> [Records for locating described items]:
Begin

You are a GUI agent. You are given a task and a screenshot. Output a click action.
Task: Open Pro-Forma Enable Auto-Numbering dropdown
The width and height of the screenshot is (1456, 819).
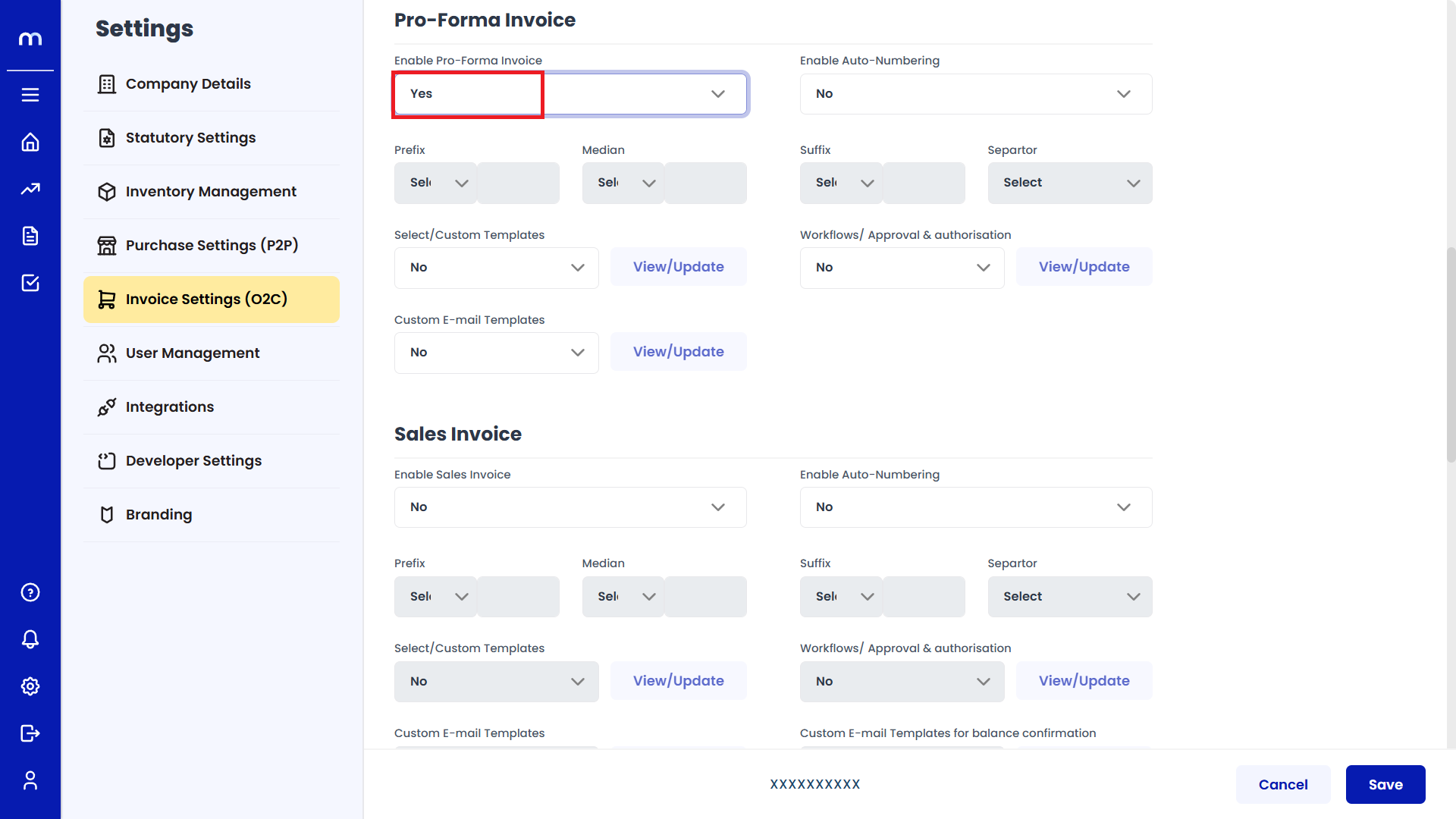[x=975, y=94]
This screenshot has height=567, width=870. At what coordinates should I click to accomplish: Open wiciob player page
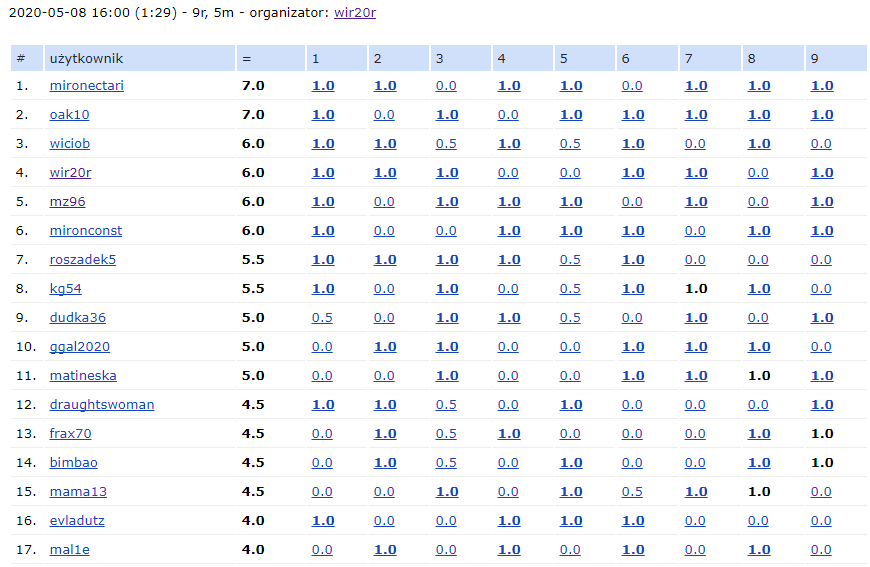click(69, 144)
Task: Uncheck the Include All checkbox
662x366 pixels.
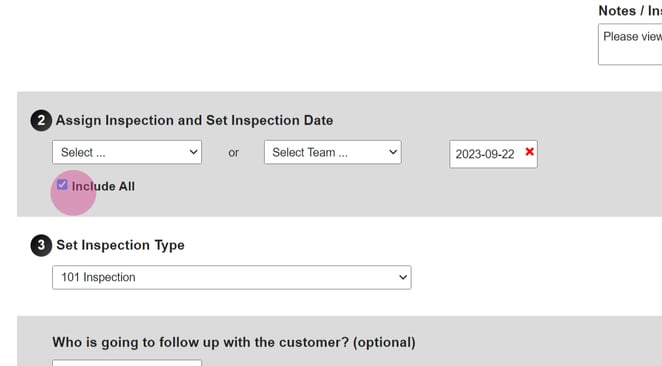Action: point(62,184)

End

> [Task goal]: List every line in the records that contains the word "width".

> [Final result]:
The width and height of the screenshot is (1456, 819).
This screenshot has height=567, width=870. At what coordinates should I click to accomplish: Open wiciob player page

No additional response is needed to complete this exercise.